Boko Haram seizes 40 boys, men in northern Nigeria: witnesses

Scores of Boko Haram militants stormed the Malari village and whisked away the males

Update: 2015-01-03 17:19 GMT
The Nigerians United Against Terrorism group attend a demonstration calling on the government to rescue the kidnapped girls Photo courtesy: AP

Kano, Nigeria: Suspected Boko Haram gunmen have kidnapped 40 boys and young men in a remote village in northeast Nigerian Borno state on New Year's Eve, residents who fled the isolated settlement said on Saturday.

Scores of Boko Haram militants stormed the Malari village and whisked away the males, aged between 10 and 23, into the nearby Sambisa forest, believed to be one of the Islamists' major bases.

The news of the abductions came out only days later, when residents who fled the village arrived in the state capital Maiduguri late on Friday.

"They came in pick-up trucks armed with guns and gathered all the men in the village outside the home of the village chief where they preached to us before singling out 40 of our boys and taking them away," Bulama Muhammad told AFP

Malari village lies 20 kilometres (12.5 miles) from the Sambisa forest and close to the town of Gwoza, which the militants captured last June declaring it part of their caliphate.

"My two sons and three nephews were among those taken away by the Boko Haram gunmen and we believe they are going to use them as conscripts," Muhammad said.

"When we heard of the kidnap of 40 boys in Malari by Boko Haram we decided to leave because we could be the next target," said Alaramma Babagoni, who fled from the nearby village of Mulgwi.

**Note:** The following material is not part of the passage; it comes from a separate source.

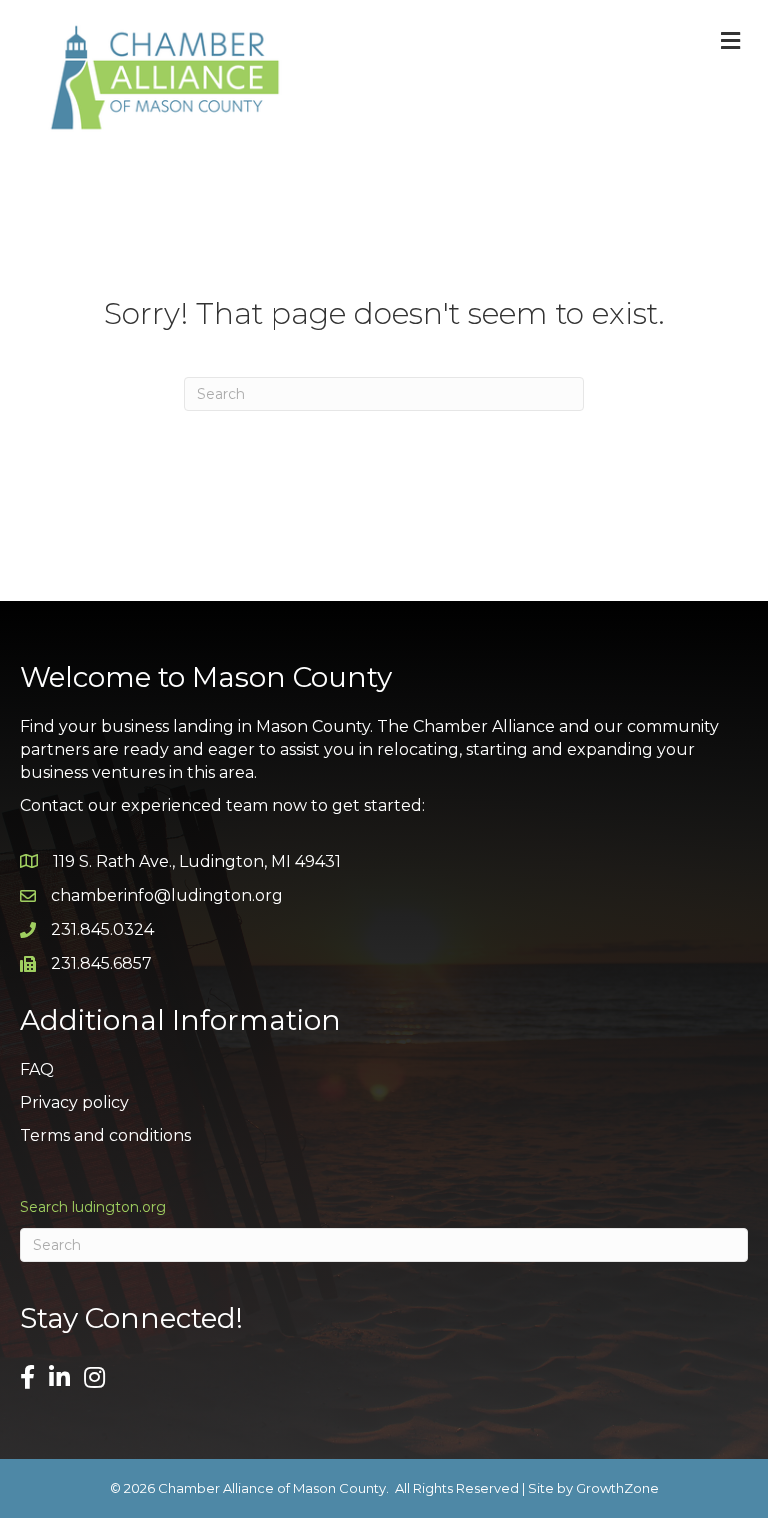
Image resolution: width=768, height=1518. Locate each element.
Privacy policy (74, 1102)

There was no immediate comment on the incident from the military in Maiduguri. Boko Haram is still holding in captivity more than 200 schoolgirls it abducted from their school in Chibok in Borno state last April.

The Islamists are believed to control large swathes of territory in Borno as well as several towns and villages in two other northeastern states, Adamawa and Yobe. Boko Haram's five-year uprising in Nigeria has claimed more than 13,000 lives and has seen dozens of people, including women and children, kidnapped by the Islamists.